Un fulmine a ciel sereno. Nessuna addebito era stato mossa alla sezione Aism, attiva in città da 25 anni. Nella delibera di commissariamento si fa riferimento a due contestazioni formali: la mancata partecipazione dell’Aism di Oristano alle assemblee, regionale e nazionale, causa di commissariamento espressamente prevista dallo statuto, e generiche irregolarità contabili. «Un mese fa ci avevano fatto sapere con una mail che i fondi sarebbero stati trasferiti perché la banca di appoggio del conto aveva delle difficoltà», dice Paola Manconi, tesoriera – ora senza portafoglio – dell’associazione.
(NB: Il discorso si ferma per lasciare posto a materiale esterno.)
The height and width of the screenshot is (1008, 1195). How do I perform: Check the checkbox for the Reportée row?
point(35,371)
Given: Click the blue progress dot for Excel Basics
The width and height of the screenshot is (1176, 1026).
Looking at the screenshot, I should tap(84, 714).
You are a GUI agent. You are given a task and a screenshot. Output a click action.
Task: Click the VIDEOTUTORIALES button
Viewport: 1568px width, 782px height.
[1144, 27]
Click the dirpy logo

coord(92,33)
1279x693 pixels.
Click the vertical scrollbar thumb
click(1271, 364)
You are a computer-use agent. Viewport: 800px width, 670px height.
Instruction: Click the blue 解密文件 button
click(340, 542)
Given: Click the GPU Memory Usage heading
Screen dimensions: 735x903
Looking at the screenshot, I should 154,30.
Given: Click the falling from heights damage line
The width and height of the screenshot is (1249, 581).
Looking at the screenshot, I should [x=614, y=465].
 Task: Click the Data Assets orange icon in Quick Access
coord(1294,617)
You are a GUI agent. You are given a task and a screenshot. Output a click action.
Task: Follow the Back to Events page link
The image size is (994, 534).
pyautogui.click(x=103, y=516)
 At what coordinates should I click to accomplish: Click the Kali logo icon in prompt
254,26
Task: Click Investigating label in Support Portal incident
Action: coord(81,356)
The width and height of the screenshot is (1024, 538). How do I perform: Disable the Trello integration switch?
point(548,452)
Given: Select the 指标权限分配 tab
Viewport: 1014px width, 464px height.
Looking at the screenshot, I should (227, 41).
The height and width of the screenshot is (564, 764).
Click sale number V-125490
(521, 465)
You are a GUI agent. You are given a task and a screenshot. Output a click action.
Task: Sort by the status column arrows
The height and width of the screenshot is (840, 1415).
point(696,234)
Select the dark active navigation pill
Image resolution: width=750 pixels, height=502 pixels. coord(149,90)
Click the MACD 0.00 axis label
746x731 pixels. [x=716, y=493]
Va detto che tutti i debiti pendenti sono stati onorati dall’Aism nazionale. Ma l’estromissione dall’oggi al domani del direttivo rimane incomprensibile. «Nel telegramma che ci avvisava dell’arrivo del commissario, il 25 gennaio, siamo stati invitati a fornire tutti documenti dell’associazione. Ma è un fatto avvenuto senza mai una contestazione. Una decisione calata dall’alto», lamenta amaro Alberto Sanna, a suo tempo vice presidente della Provincia, ente che aveva ceduto all’Aism la sua attuale sede, l’ex Casa San Biagio, per un prezzo stracciato, e soprattutto con il vincolo di utilizzo per l’Aism. C’è da immaginare che anche su questo sarà battaglia, anche se sottratta alla giurisdizione ordinaria: nello statuto dell’Aism, la clausola compromissoria esclude il ricorso all’autorità giudiziaria per le controversie interne, rimandandole a un arbitrato.

Ieri sera, negli uffici dell’Aism nazionale, in via Operai 40 a Genova, nessun dirigente era presente per dare una spiegazione a quel che sta accadendo a Oristano. Alberto Sanna: «Così, senza un confronto: una situazione inaccettabile». Di inaccettabile c’è il gravissimo disagio patito dai pazienti. Chiusi fuori dauna sede che è un po’ la loro casa. La solidarietà di chi li assiste non si è fermata. Ma da Genova, qualcosa dovranno pur dirla.